The dental implant only appealed to me because of the titanium/bone fusion; could you implant a device into the mandible and still have audible vibrations that aren't interrupted?
A bit off topic, but does anyone know any place that does parylene coating?
@SixEcho: "The important part of that ITAP link was how they constructed the transdermal section." Can you elaborate on this please? I took a quick look at the paper, but it seemed that this can not be done at home. Did you try to get your hands on one of those PTFE transdermals? That small bit is enclosed by tissue right? I can't see how this wouldn't get rejected on let's say, my forearm...
i havnt been able to find much about what sort of ranges you would be looking at, but i assume its pretty small??
a regular wristwatch battery holds about 0.1 to 0.2 Wh worth of energy, and it usualy runs years on that.
a very low power implant with a microcontroller, some sensors and input/output to some nerves would run between a couple of days and maybe 2 weeks on the same battery.

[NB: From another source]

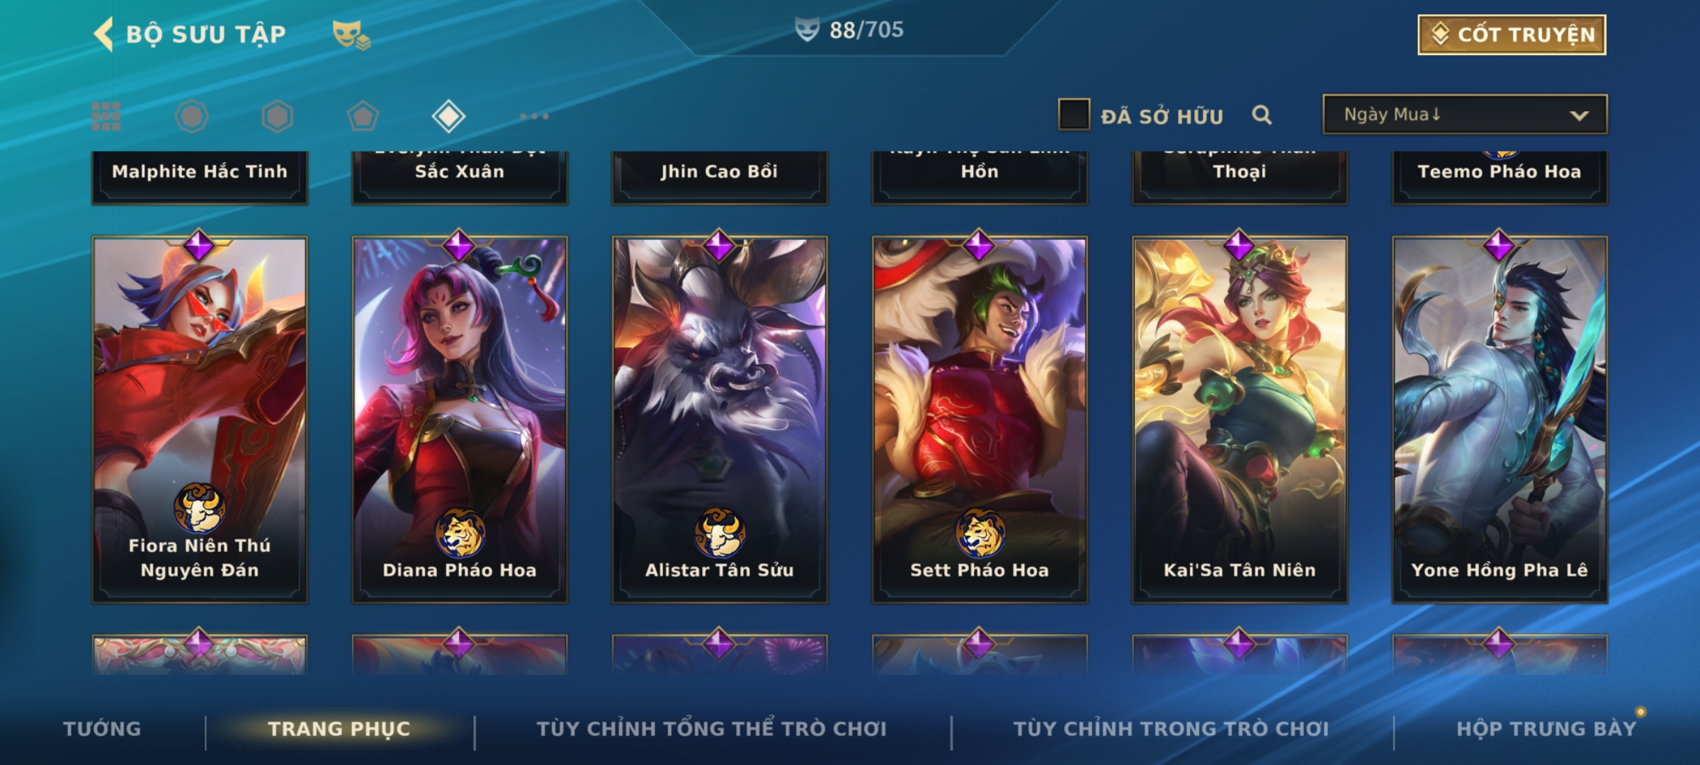This screenshot has height=765, width=1700.
Task: Open the Hộp Trưng Bày tab
Action: pyautogui.click(x=1546, y=729)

as people bring up implants with stuff like vibration motors up every now and then, such a thing would last only a few hours on the same battery.
kinetic charging works well, but the output is very minimal and, in best case, could only keep the lowest-power implants running at all. ( such as a pacemaker). everything that's smarter , requires more power.
as for inductive charging: pretty straight forward. low complexity, cheap, robust, well known and delivers a good amount of energy, enough to recharge a battery in a few hours. all you need to do is roughly align the 2 transmitter coils. the rotation against each other is not that critical. if you can keep it within +-45 degrees you are perfectly good. distance mainly depends on the coils but even with the most simple equipment i was able to get over 4 or 5cm without trouble.
charging a battery within a few hours, and running 1 to 2 weeks on it is pretty decent.
transdermal is a lot harder to pull off. and the only advantage is that you could deliver more power over it than with inductive charging.
we already covered kinetic powering, which might be an option for implants that go into the lower leg, but they have their issues too.
another low-power option is solar charging, but i haven't looked to much into that. it's more like a trickle charge.
for now. best way we have at hands is inductive charging,
The problem is the tendency of the skin to retreat from a transdermal, which is what the ITAP geometry is supposed to overcome, no? I've come across a paper trying to solve that problem with a transdermal geometry based on deer antlers, I'll see if I can dig it up.